**TASK INSTRUCTIONS**
Please arrange the entries from the line with "Click the round" through the end of the entries as a numbered list, leaving out blank lines.

Item coordinate data
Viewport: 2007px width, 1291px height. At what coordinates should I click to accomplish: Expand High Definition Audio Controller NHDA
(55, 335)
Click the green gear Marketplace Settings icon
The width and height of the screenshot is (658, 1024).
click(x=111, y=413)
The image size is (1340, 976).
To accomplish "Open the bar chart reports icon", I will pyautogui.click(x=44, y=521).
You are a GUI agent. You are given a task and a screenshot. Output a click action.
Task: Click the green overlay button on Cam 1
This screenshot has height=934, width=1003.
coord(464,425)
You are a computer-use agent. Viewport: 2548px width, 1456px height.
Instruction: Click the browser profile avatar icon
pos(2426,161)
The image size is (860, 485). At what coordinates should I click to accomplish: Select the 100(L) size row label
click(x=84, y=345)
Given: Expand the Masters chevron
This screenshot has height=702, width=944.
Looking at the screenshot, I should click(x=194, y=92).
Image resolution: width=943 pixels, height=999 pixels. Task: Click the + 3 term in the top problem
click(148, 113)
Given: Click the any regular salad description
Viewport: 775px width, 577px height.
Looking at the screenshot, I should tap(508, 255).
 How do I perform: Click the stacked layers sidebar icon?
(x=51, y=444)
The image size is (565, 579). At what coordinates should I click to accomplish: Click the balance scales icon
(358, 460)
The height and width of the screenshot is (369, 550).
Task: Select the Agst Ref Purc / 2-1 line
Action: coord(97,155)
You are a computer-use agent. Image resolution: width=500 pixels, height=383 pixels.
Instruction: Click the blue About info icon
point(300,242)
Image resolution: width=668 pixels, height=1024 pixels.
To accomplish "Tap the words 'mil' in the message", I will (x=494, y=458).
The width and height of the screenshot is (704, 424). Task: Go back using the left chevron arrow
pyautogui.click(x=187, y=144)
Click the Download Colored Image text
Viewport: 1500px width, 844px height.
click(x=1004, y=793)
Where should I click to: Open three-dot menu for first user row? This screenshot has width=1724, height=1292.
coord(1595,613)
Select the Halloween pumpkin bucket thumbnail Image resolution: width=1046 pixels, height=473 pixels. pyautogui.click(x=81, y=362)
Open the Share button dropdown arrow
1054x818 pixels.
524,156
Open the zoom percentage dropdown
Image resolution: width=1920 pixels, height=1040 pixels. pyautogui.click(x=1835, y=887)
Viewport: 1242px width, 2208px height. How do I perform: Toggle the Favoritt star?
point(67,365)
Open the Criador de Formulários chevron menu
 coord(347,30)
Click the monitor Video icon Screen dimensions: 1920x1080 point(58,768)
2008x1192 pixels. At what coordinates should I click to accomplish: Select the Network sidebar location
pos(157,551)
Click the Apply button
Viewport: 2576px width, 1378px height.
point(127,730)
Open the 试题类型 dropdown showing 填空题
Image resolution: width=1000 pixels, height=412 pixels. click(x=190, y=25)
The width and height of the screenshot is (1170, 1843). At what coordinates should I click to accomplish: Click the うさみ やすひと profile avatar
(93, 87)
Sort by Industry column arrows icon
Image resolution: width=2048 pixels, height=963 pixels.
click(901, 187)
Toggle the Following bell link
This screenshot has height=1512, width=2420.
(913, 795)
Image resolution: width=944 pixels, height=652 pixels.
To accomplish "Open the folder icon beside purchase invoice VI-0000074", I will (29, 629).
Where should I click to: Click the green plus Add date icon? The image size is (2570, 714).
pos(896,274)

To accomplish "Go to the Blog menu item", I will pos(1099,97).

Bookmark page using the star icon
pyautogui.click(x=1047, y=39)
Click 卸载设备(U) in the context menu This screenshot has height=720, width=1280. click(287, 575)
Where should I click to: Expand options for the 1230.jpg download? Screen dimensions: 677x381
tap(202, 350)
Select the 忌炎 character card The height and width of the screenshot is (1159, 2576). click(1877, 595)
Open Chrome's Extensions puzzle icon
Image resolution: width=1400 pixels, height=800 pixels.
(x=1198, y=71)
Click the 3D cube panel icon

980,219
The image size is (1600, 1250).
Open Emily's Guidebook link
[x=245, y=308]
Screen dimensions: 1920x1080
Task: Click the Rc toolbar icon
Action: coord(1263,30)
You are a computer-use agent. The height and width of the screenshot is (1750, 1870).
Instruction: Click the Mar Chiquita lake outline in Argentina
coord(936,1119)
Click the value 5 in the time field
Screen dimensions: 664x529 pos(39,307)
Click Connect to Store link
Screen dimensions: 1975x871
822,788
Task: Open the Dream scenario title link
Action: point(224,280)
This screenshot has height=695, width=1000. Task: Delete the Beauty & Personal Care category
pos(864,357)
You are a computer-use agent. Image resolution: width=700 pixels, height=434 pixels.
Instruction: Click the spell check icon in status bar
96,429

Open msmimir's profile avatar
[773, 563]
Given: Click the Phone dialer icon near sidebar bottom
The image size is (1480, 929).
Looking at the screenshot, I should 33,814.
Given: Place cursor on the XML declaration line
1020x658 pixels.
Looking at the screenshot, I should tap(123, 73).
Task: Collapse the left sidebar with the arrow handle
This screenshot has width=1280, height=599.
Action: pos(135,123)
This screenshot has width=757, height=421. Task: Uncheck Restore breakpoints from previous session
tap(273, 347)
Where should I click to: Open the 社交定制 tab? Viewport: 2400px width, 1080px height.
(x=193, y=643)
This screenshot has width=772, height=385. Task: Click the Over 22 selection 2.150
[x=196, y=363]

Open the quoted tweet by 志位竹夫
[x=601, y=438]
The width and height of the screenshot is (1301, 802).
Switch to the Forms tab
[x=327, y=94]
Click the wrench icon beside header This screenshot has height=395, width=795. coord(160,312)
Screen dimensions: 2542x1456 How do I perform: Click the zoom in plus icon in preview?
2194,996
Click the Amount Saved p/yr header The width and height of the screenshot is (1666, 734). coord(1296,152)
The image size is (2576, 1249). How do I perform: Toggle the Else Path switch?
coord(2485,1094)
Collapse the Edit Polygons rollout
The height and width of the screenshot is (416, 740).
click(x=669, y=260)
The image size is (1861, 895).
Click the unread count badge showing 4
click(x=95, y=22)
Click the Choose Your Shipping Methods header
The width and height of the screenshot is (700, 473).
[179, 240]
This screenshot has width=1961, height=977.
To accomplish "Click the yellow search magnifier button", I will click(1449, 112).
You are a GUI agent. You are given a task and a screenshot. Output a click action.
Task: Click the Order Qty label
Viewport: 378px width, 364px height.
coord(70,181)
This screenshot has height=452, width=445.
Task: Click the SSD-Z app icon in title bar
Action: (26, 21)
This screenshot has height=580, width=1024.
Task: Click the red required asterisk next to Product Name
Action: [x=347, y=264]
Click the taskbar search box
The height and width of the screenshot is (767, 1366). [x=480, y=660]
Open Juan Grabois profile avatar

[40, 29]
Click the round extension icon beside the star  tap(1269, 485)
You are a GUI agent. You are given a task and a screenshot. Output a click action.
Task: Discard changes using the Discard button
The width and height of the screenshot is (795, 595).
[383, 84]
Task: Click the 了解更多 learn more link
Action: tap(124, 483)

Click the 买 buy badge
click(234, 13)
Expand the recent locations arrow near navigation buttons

**REPLY**
1. Click the round extension icon beside the star  tap(1269, 485)
2. You are a GUI agent. You are given a task and a screenshot. Output a click action.
3. Task: Discard changes using the Discard button
4. The width and height of the screenshot is (795, 595).
5. [383, 84]
6. Task: Click the 了解更多 learn more link
7. Action: tap(124, 483)
8. Click the 买 buy badge
9. click(234, 13)
10. Expand the recent locations arrow near navigation buttons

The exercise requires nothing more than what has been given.